Movies I loathe: Halloween, Friday the 13th, Texas Chainsaw Massacre or any other movie that glorifies the slaughtering of stupid people by nearly indestructible psychopaths. While the prospect of thinning out the low-end of the gene pool is tempting, there's enough misery in this world as it is; I don't see the need to glorify it further as "Entertainment". In a word – Yuck!
TV I like: Most anything on TLC, History Channel, Discovery Channel, Jay Lenno, David Letterman, and some things on Spike, Comedy Central (South Park for one – I know, it’s awful, but I just can’t help it – thou art male), and of course, a few more.
TV I can’t stand: Jerry Springer or any other remotely similar White/Trailer Trash" type shows. Any show that highlights and profits from the colossal and overwhelming stupidity of others. (What’s the point? Congratulations, you’re the dumbest thing on two feet?) I've always been one who believes in raising the bar rather then going for the lowest common denominator. I would suppose that’s one reason why I’ll never be able to work for broadcast television.
Now that I’m thinking about it, it would be easier to spell-out what I'm not looking for rather than what I am. After all, there are as many types of people as there are people. First off: I AM NOT looking for an endless harem of women.
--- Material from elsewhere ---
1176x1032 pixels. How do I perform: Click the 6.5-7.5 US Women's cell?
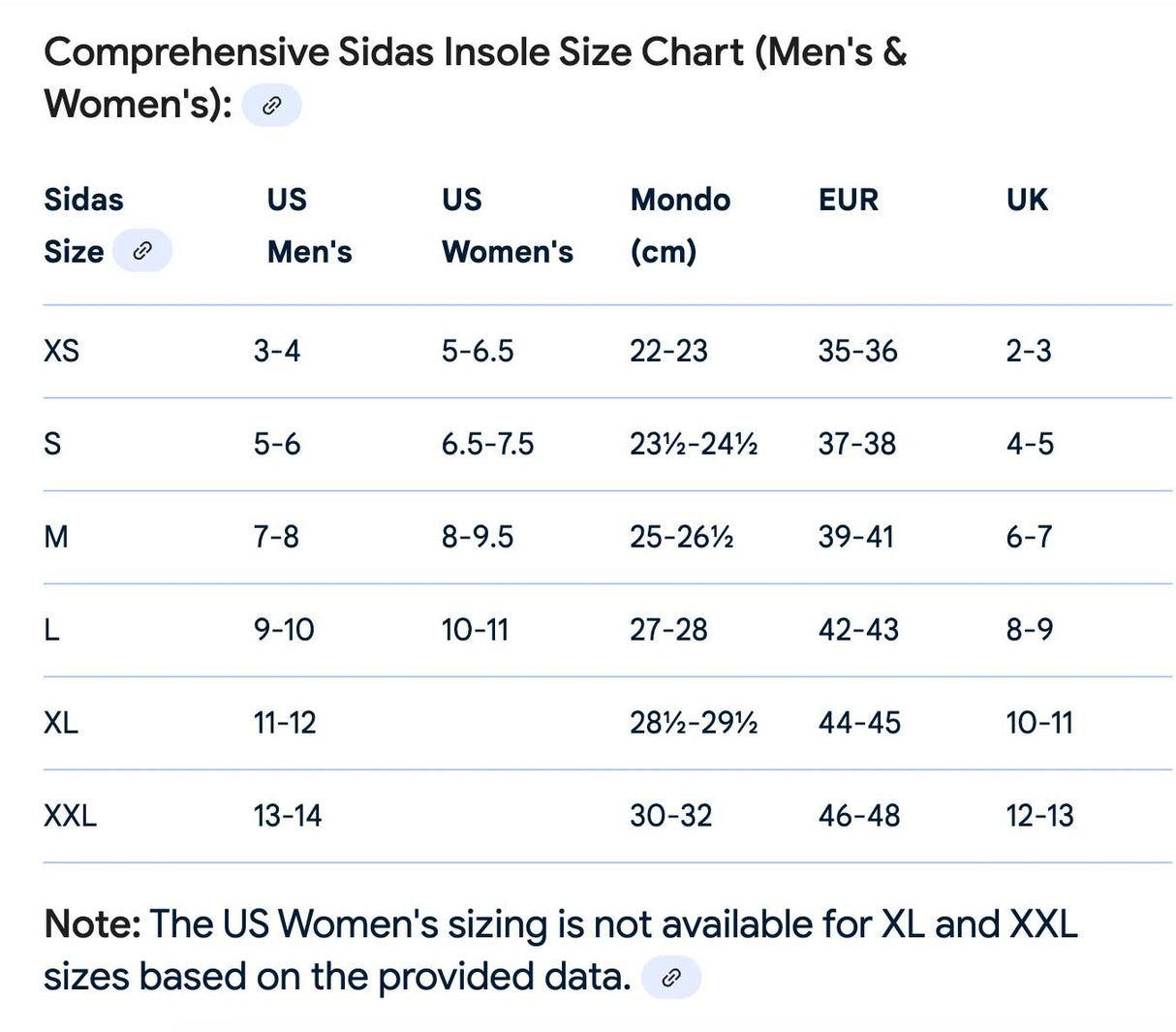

A good, reliable, (sane), woman is worth more than ten in the bush. (Or up in trees, down alleys, behind dumpsters – NO stalkers, please) I suppose a few qualifying questions are in order as well:
* Are your eyes yellow, red, or purple (without contacts – bloodshot not included)?
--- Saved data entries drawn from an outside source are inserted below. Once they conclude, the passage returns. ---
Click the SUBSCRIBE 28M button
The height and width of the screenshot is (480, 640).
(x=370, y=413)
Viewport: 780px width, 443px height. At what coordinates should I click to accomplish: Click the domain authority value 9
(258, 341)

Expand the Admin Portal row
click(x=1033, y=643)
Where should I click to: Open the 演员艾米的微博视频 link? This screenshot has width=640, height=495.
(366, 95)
* Do you uncontrollably howl at moonlight?
* Are you now, or have you ever been, in a witness protection program?
* Have you ever woke-up covered in blood, but only to find there's not a scratch on you?
* Have you ever found yourself starting sentences with the words: “I like to stalk guys because…”?
* Have you ever found yourself writing the word “redruM” across from mirrors?
* Do you use a file instead of a toothbrush for oral hygiene?
* Do you feel any incessant need to keep oddly combined things together in the trunk of your car? IE: rope, duct tape, boat anchors, and perhaps say, a meat cleaver?
* Do you receive Christmas cards, calendars, or coupons from any bail bonding companies?
* Are you taking any medications (prescribed or otherwise) that would fall into the class of drugs known as “Psychotropics”?
If you answered “Yes” to any of the above questions, we probably wouldn’t be a good match. While I do realize this does set the bar kinda high, a man must have some standards.
Here’s the bottom line - I’m a real person with real wants and desires. The only one thing I’m asking of you, now, is that you’re real. That you really want someone new added to your life, and that you really have the time for it. I’ve made the commitment, and the time – I’m good to go! If you are as well, then we already have at least one thing in common.
Let’s see if we can find a few more.